El viajero abarcó con la mirada el paisaje agreste, blanco de tanto sol.
– ¿Hay gente en este pueblo?
– Hay, no mucha, pero hay. A la tardecita aparecen las mujeres a comprar y los hombres a jugar a las cartas y tomar un vino. ¿Y Usted?
– ¿Yo qué?
– ¿Adónde va?
– A todas partes y a ninguna.
– Bueno, vamos a ver ese motor.
El viajero permaneció sentado a la sombra, el hombre aparecía y desaparecía en silencio, cada vez con una herramienta diferente en las manos.
– No hay caso. Le dijo, señalando hacia el fondo con un trapo sucio de grasa, hay que cambiar algunas pie-zas, no dan más.
El viajero asintió.
– Los viernes alguien siempre va a la ciudad, si espera…
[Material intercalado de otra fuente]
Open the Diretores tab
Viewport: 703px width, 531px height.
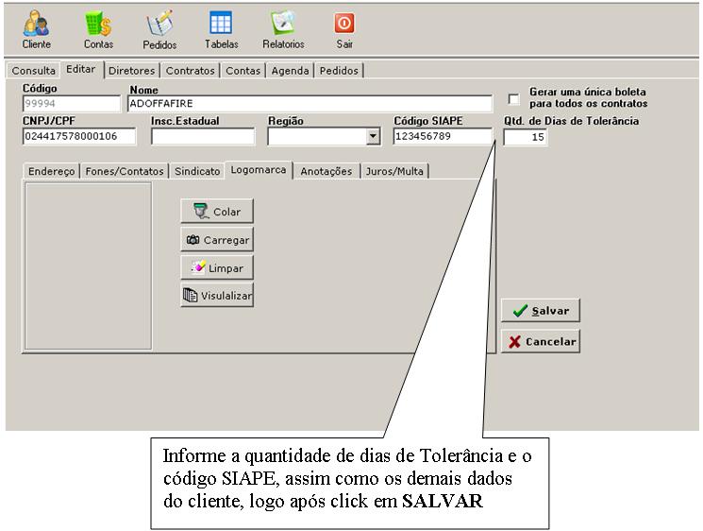[x=131, y=71]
Dijo que sí, que esperaría y se instaló en la habitación que detrás del almacén, restaurante, gasolinera, el hombre le ofreció.
Las piezas mecánicas tardaron en llegar, tanto, que cuando llegaron y el auto quedó listo, el viajero había perdido el interés por irse.
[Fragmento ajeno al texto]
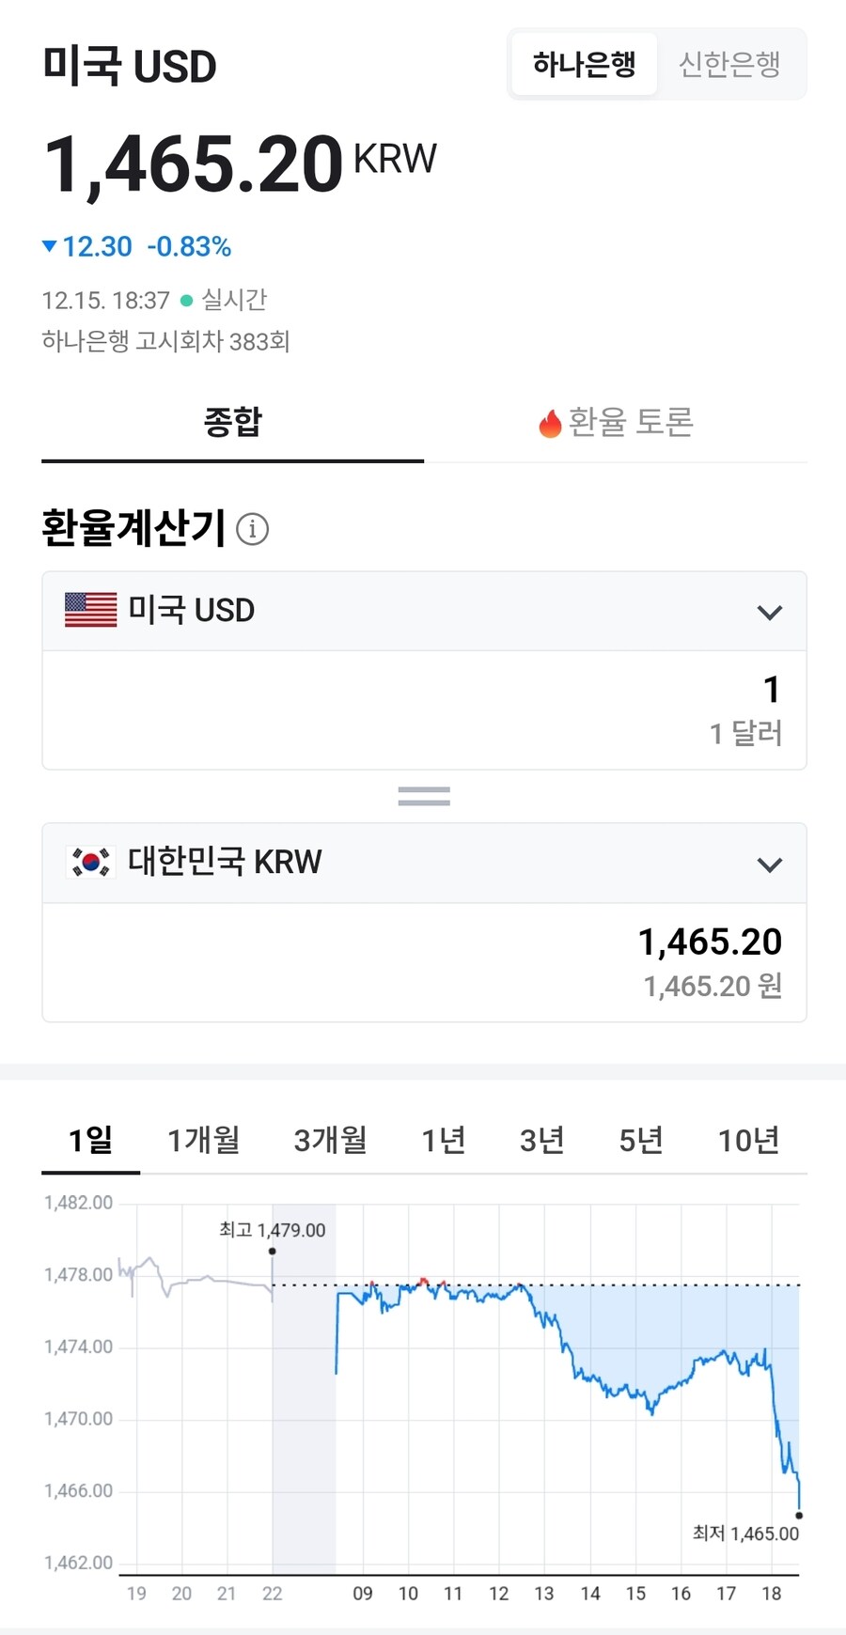Expand the 대한민국 KRW currency dropdown

click(x=771, y=864)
Se acostumbró a esperar las tardecitas, ver llegar a los hombres para jugar a las cartas, acomodándose en las pocas mesas del restaurante y a las mujeres con las bolsas coloridas para hacer las compras.
Un día, casi sin darse cuenta, comenzó a participar en el juego, eso sí, tomar vino no.
Los días pasaban y nunca mencionó la palabra partir. Le fueron tomando cariño al viajero, de pocas palabras, buen jugador, algunos decían que supo tener familia y una pequeña empresa y que por culpa de la bebida, perdió todo. Pero era un rumor, él no afirmó ni negó nada.
El hombre nunca le hizo preguntas y como si hubieran trabajado siempre juntos, se dejó ayudar, porque había comenzado a sentirse viejo y enfermo. Con pocas palabras se entendían.
El viajero no supo cuánto tiempo había pasado desde que llegó, aunque una vez se miró en el espejo roto y sucio del baño y las canas lo sorprendieron.
El invierno se llevó al hombre. Los de siempre lo acompañaron al cementerio, en silencio, y saludaban al viajero porque era el único que ocupaba el lugar de la familia.
Fue raro, estaba nublado y una llovizna pertinaz mojó los rostros sin lágrimas.
El viajero tomó el lugar del hombre y en las tardes de verano las mujeres se acercaban para hacer las compras y los hombres ocupaban las mesas para jugar a las cartas.
El auto murió frente a la chapa oxidada en la que apenas se vislumbraba la palabra restaurante. El viajero carraspeó, el hombre detrás del mostrador apenas apartó la mirada del televisor, lo único nuevo, reluciente, en medio del tiempo retenido. Saludó con un movimiento de cabeza y preguntó por la estación de servicio, el hombre le hizo seña hacia una puerta, al fondo del local.